Mia hat viele Schwächen, lernt aber im Lauf der Geschichte genau in diesen auch ihre Stärke zu finden. Sie ist sehr loyal und liebt mit ganzem Herzen. Außerdem ist sie sehr lustig und fröhlich (wenn ihr nicht gerade das Herz gebrochen wurde). Ich glaube, mit ihr können sich viele Leser*innen identifizieren, weil sie so herrlich chaotisch-normal ist :-D
Welches ist deine Lieblingsstelle in Cursed Love?
Ahh! Fiese Frage! Ich glaube, ich liebe die letzten Zeilen vom Prolog am meisten.

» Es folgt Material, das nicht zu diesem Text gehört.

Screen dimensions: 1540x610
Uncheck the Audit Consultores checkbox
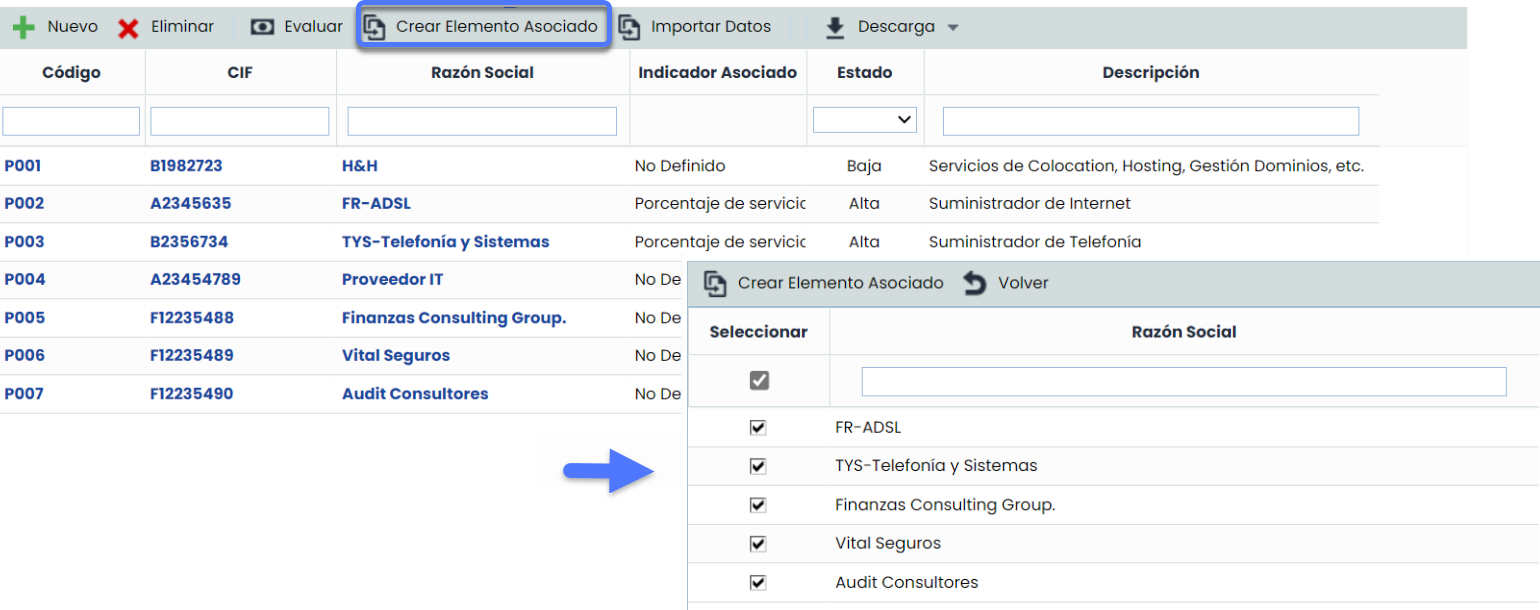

Ich hatte beim Schreiben einfach dieses wunderbare Gefühl, dass ein Stück der Magie des Buches sich auch in meinem Leben niedergelassen hat – das fand ich unheimlich schön.
Du schreibst nicht nur Jugendromane, sondern auch Kinderbücher. Ich bin ein Fan deiner neuen Kinderbuchreihe „Die Zuckermeister“. Darin geht es um magische Süßigkeiten, mit denen die „Zuckermeister“ den Bewohnern von Belony helfen. Doch dann brauchen sie selbst Hilfe und bekommen sie von Elina. Wie bist du auf die Idee gekommen?

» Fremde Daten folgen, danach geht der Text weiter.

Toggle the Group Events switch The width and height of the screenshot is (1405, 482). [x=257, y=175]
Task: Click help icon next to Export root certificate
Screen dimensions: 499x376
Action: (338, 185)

Ich hatte irgendwann mal so einen etwas verrückten Gedanken, nämlich: Was, wenn man seine Geheimnisse in Süßigkeiten packen könnte – dann würde ein Bösewicht die nur essen müssen und schon hätte er die Macht über alles und jeden. So ganz ging der Gedanke als Geschichte aber nicht auf und irgendwie habe ich dann aber daraus das Konzept für die magischen Süßigkeiten entwickelt – und ich wollte, dass die Protagonistin keine Magie im eigentlichen Sinne hat, weil für mich Freundschaft eben die größte Magie ist.
Was fasziniert dich an Magie?
All die Möglichkeiten, die in ihr liegen! Ich meine, die Welt wäre schon sehr viel anders, wenn es sie gäbe – und tatsächlich glaube ich, dass es Magie auch in unserer Welt gibt. Nämlich in kleinen Gesten des Zusammenhalts, Freundschaft, Familie, Liebe … und anderen Dingen. Ich mag einfach die Vorstellung so unfassbar gerne, dass es Dinge gibt, die wir nicht mit bloßem Auge sehen können! Dinge, die unser Leben positiv beeinflussen.
Elina, deine Protagonistin, ist auf den Covern deiner beiden Bände zu sehen. Mir gefällt sie unheimlich gut, sie wirkt so erfrischend und liebenswürdig. Illustriert wurde sie von Viktoria Gavrilenko. Wie sah die Zusammenarbeit zwischen euch beiden aus? Hast du dir Elina genauso vorgestellt?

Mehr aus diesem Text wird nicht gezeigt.